Cybersecurity is the No. 1 priority for health information and technology leaders nationwide, while IT budgets and workforces are positioned to grow in the coming year, according to new findings that debuted at the HIMSS19 global conference.
The Health Information Management Systems Society’s (HIMSS) annual Leadership and Workforce Survey found striking similarities in the priorities of health IT providers (hospitals and other care facilities) and vendors (technology service providers).
In addition to each giving top spot to cybersecurity, both categories of survey respondents shared six other top 10 priorities for 2019:
- Improving quality outcomes through information and technology
- Clinical informatics and clinician engagement
- Data science/analytics/clinical and business intelligence
- Process improvement, workflow and change management
- Health information exchange, interoperability, data integration standards
- User experience
“Providers and vendors are really well aligned in terms of their priorities this year,” Mike Kroll, Senior Manager of HIMSS’ Office of the Chief Technology and Innovation Officer, said during the survey’s unveiling at the conference, which ran from Feb. 11 to 15, 2019, in Orlando, Florida.
“We see that as a positive result,” Kroll said. “With both providers and vendors working on these, we’re hoping to see significant progress made.”
Budgets and Jobs
The annual survey is a snapshot of health IT leaders’ appraisal of topics ranging from staffing levels to hiring expectations. Vendors and providers tend to differ in how they generate revenue and view their workforce, but 2019 has brought a convergence in their areas of focus.
The health technology space continues to grow and represents a positive segment of the overall economy. That trend isn’t expected to slow. According to the survey, 60% of healthcare providers will boost IT budgets this year. Among vendors, 81% project IT spending to rise.

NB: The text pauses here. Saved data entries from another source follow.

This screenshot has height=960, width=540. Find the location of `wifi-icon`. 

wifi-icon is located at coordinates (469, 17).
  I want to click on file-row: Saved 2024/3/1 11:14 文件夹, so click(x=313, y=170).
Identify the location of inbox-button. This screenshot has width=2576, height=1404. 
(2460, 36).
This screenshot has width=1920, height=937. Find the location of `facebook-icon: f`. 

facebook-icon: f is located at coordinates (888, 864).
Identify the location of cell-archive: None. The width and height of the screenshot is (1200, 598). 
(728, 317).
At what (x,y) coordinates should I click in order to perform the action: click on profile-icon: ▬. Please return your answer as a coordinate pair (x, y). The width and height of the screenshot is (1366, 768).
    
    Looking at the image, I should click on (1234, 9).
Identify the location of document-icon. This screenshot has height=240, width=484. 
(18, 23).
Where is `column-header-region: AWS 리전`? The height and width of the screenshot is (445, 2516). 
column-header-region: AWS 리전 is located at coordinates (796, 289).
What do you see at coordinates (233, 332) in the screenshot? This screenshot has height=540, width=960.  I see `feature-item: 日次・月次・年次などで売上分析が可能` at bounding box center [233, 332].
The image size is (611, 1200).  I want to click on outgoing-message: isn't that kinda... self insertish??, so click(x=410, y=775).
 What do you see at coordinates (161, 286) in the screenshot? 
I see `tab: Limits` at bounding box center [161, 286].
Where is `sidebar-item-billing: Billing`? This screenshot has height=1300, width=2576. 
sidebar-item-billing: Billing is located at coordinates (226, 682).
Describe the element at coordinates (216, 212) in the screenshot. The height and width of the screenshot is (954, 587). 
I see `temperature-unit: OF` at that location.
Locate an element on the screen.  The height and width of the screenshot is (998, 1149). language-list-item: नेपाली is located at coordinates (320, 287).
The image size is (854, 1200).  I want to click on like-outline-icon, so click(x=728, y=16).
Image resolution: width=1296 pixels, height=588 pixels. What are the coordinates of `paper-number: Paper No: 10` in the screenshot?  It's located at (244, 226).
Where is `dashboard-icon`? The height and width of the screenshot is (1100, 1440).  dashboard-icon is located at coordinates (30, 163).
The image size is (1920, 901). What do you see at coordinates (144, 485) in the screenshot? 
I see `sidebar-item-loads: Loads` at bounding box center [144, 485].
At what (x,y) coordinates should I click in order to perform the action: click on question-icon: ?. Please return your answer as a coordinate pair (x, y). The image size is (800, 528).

In terms of job security, few sectors can match health IT’s stability. Among all respondents, 75% said their workforce remained stable or grew in the past year.
And those workforces are far from fully staffed. Among providers, 52% reported having open positions, while 68% of vendors have vacancies.
Providers vs. Non-Acute Care
The HIMSS survey also looks at differences between care settings, breaking it down by hospitals versus non-acute care, where IT needs, capabilities and requirements can differ greatly.
Perhaps the biggest variance between the two comes in the form of IT leadership.
“Providers and non-acute facilities have remarkably different experiences when it comes to health IT leadership,” Kroll said. “Almost 90% of hospitals employ an IT executive, but in the non-acute space, 53% have no IT executive. To some degree, it makes sense given that non-acute care providers run a smaller IT shop, and, in some cases, you have people wearing multiple hats or they outsource IT services.
“But, ideally, you’d have someone there to lead IT efforts and champion that IT perspective, so we hope to see that change,” he said.
Demand for workers is greater among providers, with more stability in the non-acute care space.
“Hospitals have been going gangbusters for the last three years, adding and adding more workers,” Kroll said. “It’s a little more muted for the non-acute space.”
The Workforce Challenge
The need for workers has been a constant refrain at HIMSS19 and previous conferences. The challenge discussed often at this year’s gathering is how to empower providers with the capability to do more with less through technology.
That will come with a price tag. But, as Kroll was quick to highlight, the current situation also carries a cost.
“If you take a look at the numbers from a different perspective, there’s a lot of pressure on HR teams and organizations to find the right people and keep them,” Kroll said. “Yeah, it looks like there is a lot of opportunity, but people currently working in these environments may be struggling with burnout, and organizations may have to examine compensation packages and how they keep employees happy once they’re in the door.”
This can have knock-on effects, whether it’s delays in IT projects or workforce budget limitations.
“A significant portion of respondents said they were negatively impacted by workforce challenges to the point that they have had to place IT strategies and implementation on hold or back away from them altogether because they don’t have the workforce to make it happen,” Kroll said. “This means companies may have to take smaller bites of the apple until they can get more people in. It appears to be less of a concern with vendors than hospitals.”